GIVEN PROBLEM 1:
List the titles of the numbered steps in the bias tape tutorial, without their step numbers.
GIVEN PROBLEM 2:
Echo the bias tape tutorial word for word from "About: definitely a" to "x 44 in. W.)".

EXCERPT:
— begin —

Introduction: Custom Bias Tape Without Special Tools

About: definitely a tinkerer ;)

You can buy bias tape in any retail craftyplace for $2 and change (plus gas).  You can also order bias tape online, paying a ridiculous shipping cost (or waiting FOREVER for it to arrive).  However, commercial bias tape is typically solid in color, comes in 3 yd. packages, and is sometimes difficult to coordinate with your sewing project.  With $3 in fabric*, some thread, and a couple hours, you can make continuous miles† of your very own.

* full retail.  I picked up this piece for $0.72, including tax.  It can be done for free if you have discarded clothing or sheets you are willing to cut into.
† ok, yards, but an easy 4-5x more!

Step 1: Supplies

woven fabric, laundered (the piece I am working with is cotton, 25 in. L x 44 in. W.)
iron + ironing board
fabric scissors
needle + thread -OR- sewing machine + thread
ruler -OR- measuring tape + a straight edge
washable marker (rinses out) -OR- chalk, depending on light or dark fabric

cutting mat, rotary cutter, poster board for strip template (not pictured), hat pin (for wider bias tape)

Step 2: Fabric Prep

Make a small snip at edge of selvedge and rip down; both sides. 

Selvedge is the factory produced edge which keeps the edges from fraying.  In my experience, selvedge can behave differently from the body of the fabric when laundered (shrinking, going wonky).  I don't know how or if it would affect bias tape, but I'm a big fan of snip-and-rip, so...

Iron your fabric.

Step 3: Fold, Cut, & Piece

You will be making a parallelogram with your fabric rectangle. 

Fold one end of the fabric so that the end aligns with a side edge, forming a triangle*.

Pin along the fold to secure positioning and press. 

Unfold your fabric and cut along the crease.

Move the triangular piece down to opposite end, without turning.

Flip the triangle over, right sides facing.

Line up the edges, and pin together.

Sew this seam with 1/4 in.  allowance (typically the distance between the needle and the edge of the presser foot, if using a machine).

Press the seam to one side.

* If you've ever done origami or made a square from a rectangular piece of paper, this fold will be familiar.

Step 4: Marking & Cutting Strips

Flip fabric over to the wrong side.

— end —

DATA BLOCK:

— begin —

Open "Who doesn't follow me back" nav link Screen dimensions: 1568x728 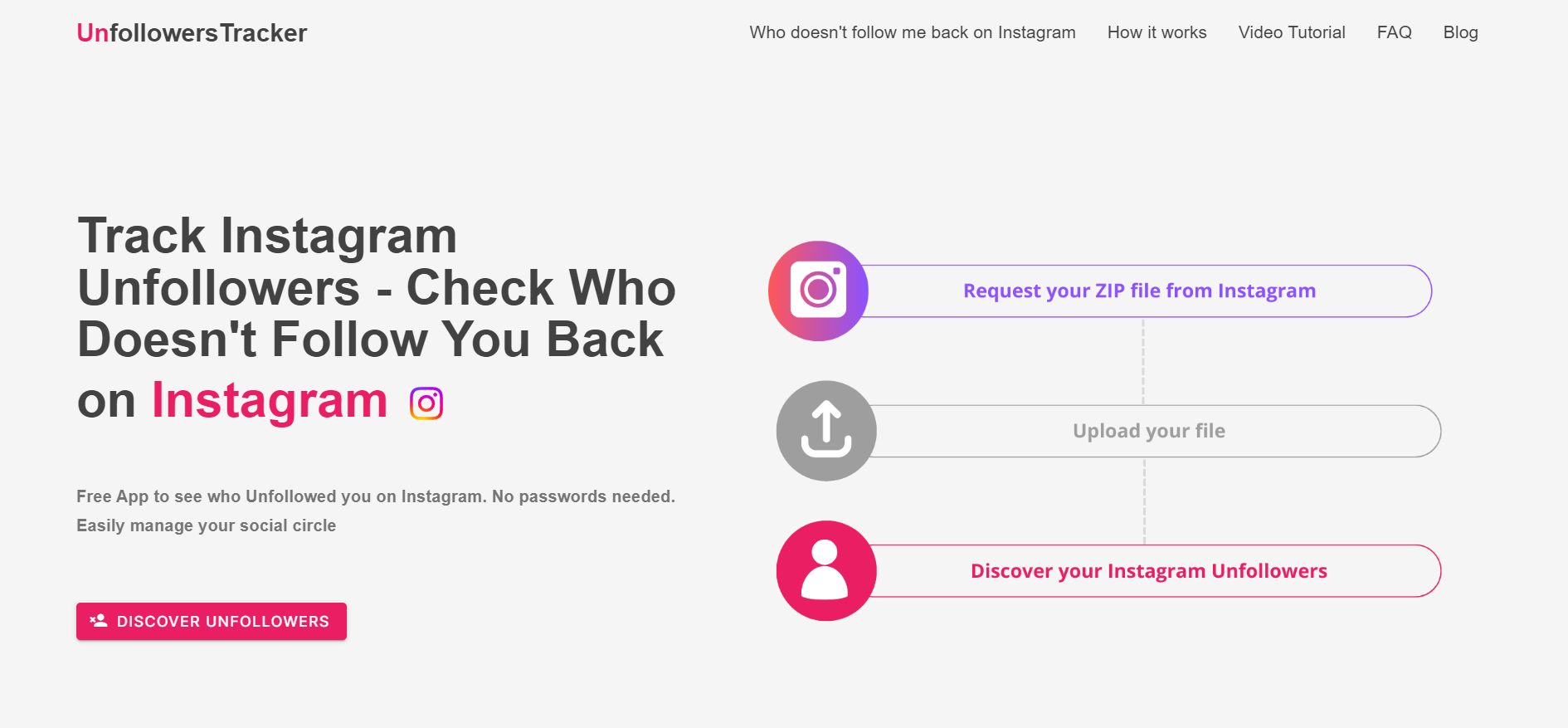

— end —

CORRECT ANSWER 1:
Supplies
Fabric Prep
Fold, Cut, & Piece
Marking & Cutting Strips

CORRECT ANSWER 2:
About: definitely a tinkerer ;)

You can buy bias tape in any retail craftyplace for $2 and change (plus gas).  You can also order bias tape online, paying a ridiculous shipping cost (or waiting FOREVER for it to arrive).  However, commercial bias tape is typically solid in color, comes in 3 yd. packages, and is sometimes difficult to coordinate with your sewing project.  With $3 in fabric*, some thread, and a couple hours, you can make continuous miles† of your very own.

* full retail.  I picked up this piece for $0.72, including tax.  It can be done for free if you have discarded clothing or sheets you are willing to cut into.
† ok, yards, but an easy 4-5x more!

Step 1: Supplies

woven fabric, laundered (the piece I am working with is cotton, 25 in. L x 44 in. W.)